## Brief
Exactly reproduce each of the entries shown below.

┄┄┄┄┄┄┄┄┄┄┄┄┄┄┄┄┄┄┄┄

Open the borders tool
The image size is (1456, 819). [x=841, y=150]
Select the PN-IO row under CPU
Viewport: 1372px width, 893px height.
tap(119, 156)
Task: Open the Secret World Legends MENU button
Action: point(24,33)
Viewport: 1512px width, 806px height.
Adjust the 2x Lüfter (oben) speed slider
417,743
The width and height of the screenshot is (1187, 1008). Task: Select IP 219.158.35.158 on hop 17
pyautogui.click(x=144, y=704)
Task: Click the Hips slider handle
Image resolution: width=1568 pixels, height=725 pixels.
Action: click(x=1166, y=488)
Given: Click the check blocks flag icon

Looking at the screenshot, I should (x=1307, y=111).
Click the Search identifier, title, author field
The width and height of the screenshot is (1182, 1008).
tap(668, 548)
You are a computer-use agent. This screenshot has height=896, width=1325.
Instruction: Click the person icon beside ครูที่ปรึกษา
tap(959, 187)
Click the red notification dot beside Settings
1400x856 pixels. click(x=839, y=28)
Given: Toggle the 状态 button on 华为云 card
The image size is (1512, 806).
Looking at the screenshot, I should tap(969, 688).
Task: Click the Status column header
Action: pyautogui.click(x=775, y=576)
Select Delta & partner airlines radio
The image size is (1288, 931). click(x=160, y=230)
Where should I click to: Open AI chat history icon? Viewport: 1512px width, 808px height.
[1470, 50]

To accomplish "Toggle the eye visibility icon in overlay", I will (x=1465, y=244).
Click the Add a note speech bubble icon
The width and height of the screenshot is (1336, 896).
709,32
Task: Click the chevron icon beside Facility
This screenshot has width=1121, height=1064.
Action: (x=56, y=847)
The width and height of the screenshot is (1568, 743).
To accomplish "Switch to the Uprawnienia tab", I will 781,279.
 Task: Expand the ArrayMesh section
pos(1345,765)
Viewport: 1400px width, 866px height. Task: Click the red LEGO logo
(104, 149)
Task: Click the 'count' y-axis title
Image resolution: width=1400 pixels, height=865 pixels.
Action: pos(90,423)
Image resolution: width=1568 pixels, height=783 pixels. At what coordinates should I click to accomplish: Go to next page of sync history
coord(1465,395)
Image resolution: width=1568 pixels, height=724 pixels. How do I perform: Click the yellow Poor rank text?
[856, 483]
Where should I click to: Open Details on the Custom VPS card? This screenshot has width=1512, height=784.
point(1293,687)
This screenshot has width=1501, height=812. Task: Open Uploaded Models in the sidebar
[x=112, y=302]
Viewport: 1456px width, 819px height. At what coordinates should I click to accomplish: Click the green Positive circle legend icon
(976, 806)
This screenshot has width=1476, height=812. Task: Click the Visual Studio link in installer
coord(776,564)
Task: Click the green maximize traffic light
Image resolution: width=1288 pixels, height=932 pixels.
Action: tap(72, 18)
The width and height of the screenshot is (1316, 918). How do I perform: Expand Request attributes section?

┄┄┄┄┄┄┄┄┄┄┄┄┄┄┄┄┄┄┄┄

## Response to the exercise
Open the borders tool
The image size is (1456, 819). [x=841, y=150]
Select the PN-IO row under CPU
Viewport: 1372px width, 893px height.
tap(119, 156)
Task: Open the Secret World Legends MENU button
Action: point(24,33)
Viewport: 1512px width, 806px height.
Adjust the 2x Lüfter (oben) speed slider
417,743
The width and height of the screenshot is (1187, 1008). Task: Select IP 219.158.35.158 on hop 17
pyautogui.click(x=144, y=704)
Task: Click the Hips slider handle
Image resolution: width=1568 pixels, height=725 pixels.
Action: click(x=1166, y=488)
Given: Click the check blocks flag icon

Looking at the screenshot, I should (x=1307, y=111).
Click the Search identifier, title, author field
The width and height of the screenshot is (1182, 1008).
tap(668, 548)
You are a computer-use agent. This screenshot has height=896, width=1325.
Instruction: Click the person icon beside ครูที่ปรึกษา
tap(959, 187)
Click the red notification dot beside Settings
1400x856 pixels. click(x=839, y=28)
Given: Toggle the 状态 button on 华为云 card
The image size is (1512, 806).
Looking at the screenshot, I should tap(969, 688).
Task: Click the Status column header
Action: pyautogui.click(x=775, y=576)
Select Delta & partner airlines radio
The image size is (1288, 931). click(x=160, y=230)
Where should I click to: Open AI chat history icon? Viewport: 1512px width, 808px height.
[1470, 50]

To accomplish "Toggle the eye visibility icon in overlay", I will (x=1465, y=244).
Click the Add a note speech bubble icon
The width and height of the screenshot is (1336, 896).
709,32
Task: Click the chevron icon beside Facility
This screenshot has width=1121, height=1064.
Action: (x=56, y=847)
The width and height of the screenshot is (1568, 743).
To accomplish "Switch to the Uprawnienia tab", I will 781,279.
 Task: Expand the ArrayMesh section
pos(1345,765)
Viewport: 1400px width, 866px height. Task: Click the red LEGO logo
(104, 149)
Task: Click the 'count' y-axis title
Image resolution: width=1400 pixels, height=865 pixels.
Action: pos(90,423)
Image resolution: width=1568 pixels, height=783 pixels. At what coordinates should I click to accomplish: Go to next page of sync history
coord(1465,395)
Image resolution: width=1568 pixels, height=724 pixels. How do I perform: Click the yellow Poor rank text?
[856, 483]
Where should I click to: Open Details on the Custom VPS card? This screenshot has width=1512, height=784.
point(1293,687)
This screenshot has width=1501, height=812. Task: Open Uploaded Models in the sidebar
[x=112, y=302]
Viewport: 1456px width, 819px height. At what coordinates should I click to accomplish: Click the green Positive circle legend icon
(976, 806)
This screenshot has width=1476, height=812. Task: Click the Visual Studio link in installer
coord(776,564)
Task: Click the green maximize traffic light
Image resolution: width=1288 pixels, height=932 pixels.
Action: tap(72, 18)
The width and height of the screenshot is (1316, 918). How do I perform: Expand Request attributes section?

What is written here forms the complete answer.